What was it that Dudus had done differently in 1994 from what his father (whom Seaga had described as a "protector" of the area) had done in the years prior to 1992? Don't ask Seaga, as aroused as he suddenly is. Ask River Mumma or Water Boy.
As the security forces increase the pressure on criminal elements in the KMA and farther afield, the popularity of it among a people cowering from fear may begin to rub off on Golding, even though many of us know that his actions were those of a man who was impelled by the pressure of the very corner into which he had backed himself. Seaga as a man who was never well liked can only do Golding good as the aged man's time warp allows him a moment's arousal if not a last hurrah.
I am still of the firm belief that although our security forces must be supported, it would be foolish of us to believe that the rogue element has been suddenly dissolved. Of course, some people become highly emotive over any criticism of them like this email reader who lashed me after my column of last Sunday.
"Mark, you are a very sad man that supports criminality. I had my doubts about you a very long time ago. All you write is crap. The police need to search your house for Dudus. You can't do better anyway as you were born and bred in Tivoli, the scum of the Jamaican society. The Observer needs to sack you as you are a security risk.
"Go and tell your beloved Seaga to $%#@ off back to his country and you can go with him too, you silly, sad man. I bet some of your relatives are state terrorists. I hope they were killed by the security forces. Tivoli needs to be demolished, not even the dogs that **************** upon the walls of Tivoli should have survived."

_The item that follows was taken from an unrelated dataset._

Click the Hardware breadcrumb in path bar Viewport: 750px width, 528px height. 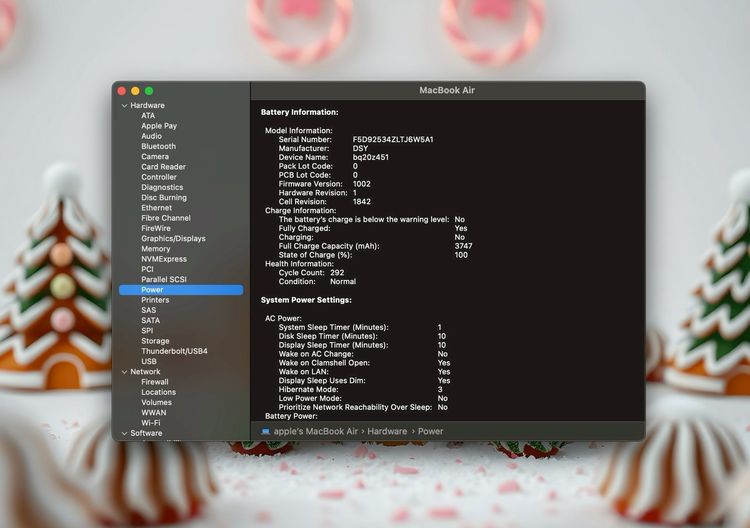click(x=387, y=431)
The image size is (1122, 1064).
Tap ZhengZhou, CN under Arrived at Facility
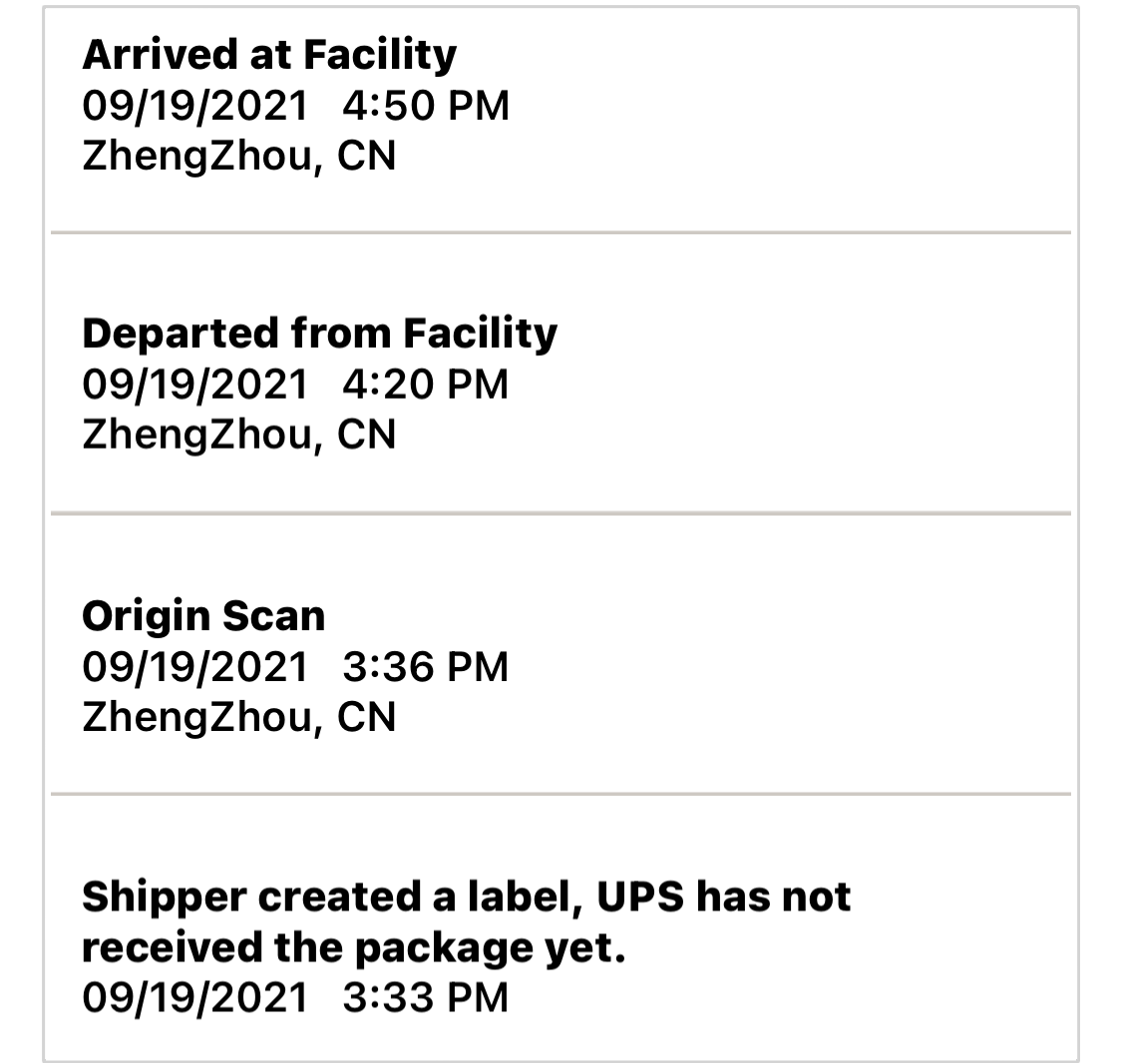click(239, 157)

With views like that widely out there, there is no doubt in my mind that the lull in murders (because that's what it really is) has awakened the population to the possibilities of what could result from active police and military operations. However, if we believe that 47 guns recovered from the many thousands "locked down" for now means that we have arrived at the nirvana of our dreams, we need to wake up, not like Seaga, to a slumber of his dictatorial past, but to the reality that if we do not rapidly expand the economic base of this country and cease the destructive paternalistic relationships between parochial politicians and poor people in the garrisons, the lull may well turn out to be the calm before an even bigger storm.